Il faut, Monsieur, que le passeport ait été signé avant qu'on eût reçu les deux semonces que j'ai faites selon vos désirs, car voici ce qu'on me mande du 24e Janvier.
‘On vous a envoié vôtre passeport pour le vieux malade. Mr le Duc De Praslin ne ferait pas plus de difficulté d'en accorder un à son prêtre de fils, mais il prétend que celui du père servira. Si cependant on prévoiait quelque obstacle, vous n'aurez qu'à m'envoier une nouvelle note pour le ministre du st Evangile, et vous serez expédié à la réception de vôtre Lettre’.

Ainsi, mon cher philosophe, toutes vos terreurs paniques seront dissipées. Je supose que made la Duchesse d'Anville aiant reçu vôtre Lettre, a déjà agi en conséquence. Si elle ne l'avait pas fait vous savez que je suis à vos ordres, j'écrirai sur le champ, de la manière que vous me prescrirez. Mr vôtre père n'est-il pas citoien ou bourgeois de Genêve? Citoien ou bourgeois n'est-ce pas la même chose en France? Vous ne voulez pas probablement qu'on mette le titre de Français réfugié dans le passeport? Encor une fois, si made la Duchesse D'Anville n'était point à Paris, aiez la bonté de m'envoier le modèle précis suivant lequel ce passeport doit être conçu, et vous serez servi avec la plus grande exactitude.
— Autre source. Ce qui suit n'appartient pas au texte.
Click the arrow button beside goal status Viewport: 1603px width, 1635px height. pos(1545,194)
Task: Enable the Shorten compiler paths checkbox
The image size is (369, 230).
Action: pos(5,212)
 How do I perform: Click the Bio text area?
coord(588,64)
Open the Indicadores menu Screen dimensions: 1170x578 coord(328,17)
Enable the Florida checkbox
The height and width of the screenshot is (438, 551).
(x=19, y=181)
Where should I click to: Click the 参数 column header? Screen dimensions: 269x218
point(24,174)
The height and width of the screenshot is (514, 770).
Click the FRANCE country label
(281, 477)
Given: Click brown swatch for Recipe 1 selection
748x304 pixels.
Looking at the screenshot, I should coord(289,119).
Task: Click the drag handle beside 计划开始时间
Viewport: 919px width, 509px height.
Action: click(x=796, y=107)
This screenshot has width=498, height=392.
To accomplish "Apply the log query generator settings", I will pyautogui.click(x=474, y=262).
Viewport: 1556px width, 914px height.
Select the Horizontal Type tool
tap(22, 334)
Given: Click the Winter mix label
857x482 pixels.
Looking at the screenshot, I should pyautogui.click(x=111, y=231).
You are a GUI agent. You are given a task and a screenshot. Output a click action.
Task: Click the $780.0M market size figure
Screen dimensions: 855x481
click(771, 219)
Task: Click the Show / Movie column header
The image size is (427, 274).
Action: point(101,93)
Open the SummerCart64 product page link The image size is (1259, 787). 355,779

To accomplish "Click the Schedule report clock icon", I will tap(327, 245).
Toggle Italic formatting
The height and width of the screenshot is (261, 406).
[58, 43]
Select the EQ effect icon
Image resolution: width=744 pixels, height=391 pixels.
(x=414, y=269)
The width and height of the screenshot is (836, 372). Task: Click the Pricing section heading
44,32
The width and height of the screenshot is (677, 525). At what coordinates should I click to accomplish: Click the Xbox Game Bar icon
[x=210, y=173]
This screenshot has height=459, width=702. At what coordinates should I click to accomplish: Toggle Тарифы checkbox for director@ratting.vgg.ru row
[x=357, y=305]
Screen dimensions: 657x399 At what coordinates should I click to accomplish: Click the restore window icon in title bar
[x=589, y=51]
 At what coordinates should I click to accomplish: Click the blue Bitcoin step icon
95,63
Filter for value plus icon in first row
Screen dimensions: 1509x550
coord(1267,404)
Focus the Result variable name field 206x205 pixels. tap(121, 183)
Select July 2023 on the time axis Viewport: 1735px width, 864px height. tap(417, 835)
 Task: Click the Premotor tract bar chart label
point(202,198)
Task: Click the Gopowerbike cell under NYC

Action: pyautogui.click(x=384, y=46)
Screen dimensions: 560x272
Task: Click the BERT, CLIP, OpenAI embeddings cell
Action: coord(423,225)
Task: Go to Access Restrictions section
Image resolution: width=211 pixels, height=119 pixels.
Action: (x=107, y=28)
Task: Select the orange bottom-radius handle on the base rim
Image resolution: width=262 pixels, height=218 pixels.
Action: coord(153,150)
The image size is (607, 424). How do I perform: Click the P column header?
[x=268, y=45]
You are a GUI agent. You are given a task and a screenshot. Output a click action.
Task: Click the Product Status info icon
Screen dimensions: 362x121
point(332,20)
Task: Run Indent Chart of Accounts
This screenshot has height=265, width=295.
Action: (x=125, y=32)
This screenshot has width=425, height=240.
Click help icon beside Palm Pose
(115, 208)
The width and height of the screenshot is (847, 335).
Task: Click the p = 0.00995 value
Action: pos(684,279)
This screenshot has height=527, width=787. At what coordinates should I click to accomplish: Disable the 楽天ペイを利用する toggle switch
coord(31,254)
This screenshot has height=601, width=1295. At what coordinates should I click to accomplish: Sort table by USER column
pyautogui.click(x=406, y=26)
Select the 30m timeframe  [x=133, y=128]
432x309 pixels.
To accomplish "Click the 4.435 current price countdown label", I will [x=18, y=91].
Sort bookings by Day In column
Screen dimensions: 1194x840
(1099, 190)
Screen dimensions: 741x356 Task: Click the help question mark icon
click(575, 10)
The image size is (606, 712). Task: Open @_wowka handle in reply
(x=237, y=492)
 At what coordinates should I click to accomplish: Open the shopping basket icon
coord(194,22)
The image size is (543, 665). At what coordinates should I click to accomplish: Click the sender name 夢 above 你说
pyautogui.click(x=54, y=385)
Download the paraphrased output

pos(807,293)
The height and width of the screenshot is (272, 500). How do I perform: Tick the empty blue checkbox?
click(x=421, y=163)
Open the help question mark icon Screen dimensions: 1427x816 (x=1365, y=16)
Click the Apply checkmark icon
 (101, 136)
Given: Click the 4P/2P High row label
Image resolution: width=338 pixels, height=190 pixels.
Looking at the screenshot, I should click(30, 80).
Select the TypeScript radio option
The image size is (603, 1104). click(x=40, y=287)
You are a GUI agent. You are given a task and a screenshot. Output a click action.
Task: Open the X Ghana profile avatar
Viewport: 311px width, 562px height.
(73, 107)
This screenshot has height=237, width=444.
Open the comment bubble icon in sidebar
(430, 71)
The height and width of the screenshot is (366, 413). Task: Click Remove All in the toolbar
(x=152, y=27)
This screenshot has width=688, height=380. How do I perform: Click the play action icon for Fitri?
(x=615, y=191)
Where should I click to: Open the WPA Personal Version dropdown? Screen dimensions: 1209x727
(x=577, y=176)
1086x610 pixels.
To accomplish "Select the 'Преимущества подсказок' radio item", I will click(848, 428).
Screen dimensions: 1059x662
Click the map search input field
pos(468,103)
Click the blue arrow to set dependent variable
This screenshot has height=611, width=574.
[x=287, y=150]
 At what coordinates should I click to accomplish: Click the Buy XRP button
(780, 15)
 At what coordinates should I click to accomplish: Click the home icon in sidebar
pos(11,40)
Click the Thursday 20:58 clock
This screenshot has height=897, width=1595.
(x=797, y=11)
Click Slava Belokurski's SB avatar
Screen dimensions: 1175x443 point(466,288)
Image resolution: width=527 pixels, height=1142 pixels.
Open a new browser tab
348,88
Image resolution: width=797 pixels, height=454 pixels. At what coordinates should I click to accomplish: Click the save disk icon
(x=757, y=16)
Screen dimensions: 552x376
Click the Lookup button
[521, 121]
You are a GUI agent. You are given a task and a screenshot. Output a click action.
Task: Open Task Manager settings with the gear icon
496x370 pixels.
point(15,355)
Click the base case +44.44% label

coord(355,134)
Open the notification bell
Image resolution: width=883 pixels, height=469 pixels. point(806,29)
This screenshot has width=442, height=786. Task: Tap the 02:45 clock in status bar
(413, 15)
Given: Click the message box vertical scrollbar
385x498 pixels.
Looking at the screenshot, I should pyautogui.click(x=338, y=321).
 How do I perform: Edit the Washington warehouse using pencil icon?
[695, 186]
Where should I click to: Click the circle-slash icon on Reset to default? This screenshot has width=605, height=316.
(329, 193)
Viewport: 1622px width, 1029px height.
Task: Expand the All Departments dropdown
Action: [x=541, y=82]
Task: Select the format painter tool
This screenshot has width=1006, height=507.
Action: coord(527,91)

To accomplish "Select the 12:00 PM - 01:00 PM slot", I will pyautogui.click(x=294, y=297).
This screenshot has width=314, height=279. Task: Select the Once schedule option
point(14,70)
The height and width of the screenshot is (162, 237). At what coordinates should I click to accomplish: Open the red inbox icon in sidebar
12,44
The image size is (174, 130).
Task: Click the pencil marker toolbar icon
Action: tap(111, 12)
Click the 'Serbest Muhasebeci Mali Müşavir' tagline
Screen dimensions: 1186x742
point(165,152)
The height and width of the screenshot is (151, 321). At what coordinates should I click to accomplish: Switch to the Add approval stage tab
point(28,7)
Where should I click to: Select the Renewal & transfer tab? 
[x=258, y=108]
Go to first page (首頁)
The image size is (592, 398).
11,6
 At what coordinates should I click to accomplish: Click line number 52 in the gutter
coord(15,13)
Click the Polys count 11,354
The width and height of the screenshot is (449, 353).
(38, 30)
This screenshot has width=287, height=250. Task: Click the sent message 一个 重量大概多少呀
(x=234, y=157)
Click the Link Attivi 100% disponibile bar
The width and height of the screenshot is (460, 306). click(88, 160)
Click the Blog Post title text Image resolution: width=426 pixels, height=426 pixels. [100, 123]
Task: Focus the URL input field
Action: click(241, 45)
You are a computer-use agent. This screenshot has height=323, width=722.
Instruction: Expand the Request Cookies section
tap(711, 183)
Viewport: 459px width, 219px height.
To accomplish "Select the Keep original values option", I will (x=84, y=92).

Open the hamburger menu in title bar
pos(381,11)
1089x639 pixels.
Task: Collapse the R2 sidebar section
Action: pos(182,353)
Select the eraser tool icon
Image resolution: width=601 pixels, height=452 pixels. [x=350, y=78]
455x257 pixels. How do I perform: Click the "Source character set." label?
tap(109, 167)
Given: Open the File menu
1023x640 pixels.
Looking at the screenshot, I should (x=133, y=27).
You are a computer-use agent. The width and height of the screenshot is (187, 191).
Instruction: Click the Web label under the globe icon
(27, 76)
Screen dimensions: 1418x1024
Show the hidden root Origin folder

Il est vrai, mon cher philosophe, que je rends les Délices, l'état de mes affaires ne me permet pas de les garder. J'ai éssuié quelque petite tribulation dans ma fortune, et il ne m'appartient pas d'avoir autant de maisons que le soleil. Quand aurai-je donc le plaisir de vous revoir dans celle que j'habite encor? Je vous embrasse très tendrement et très philosophiquement.

V.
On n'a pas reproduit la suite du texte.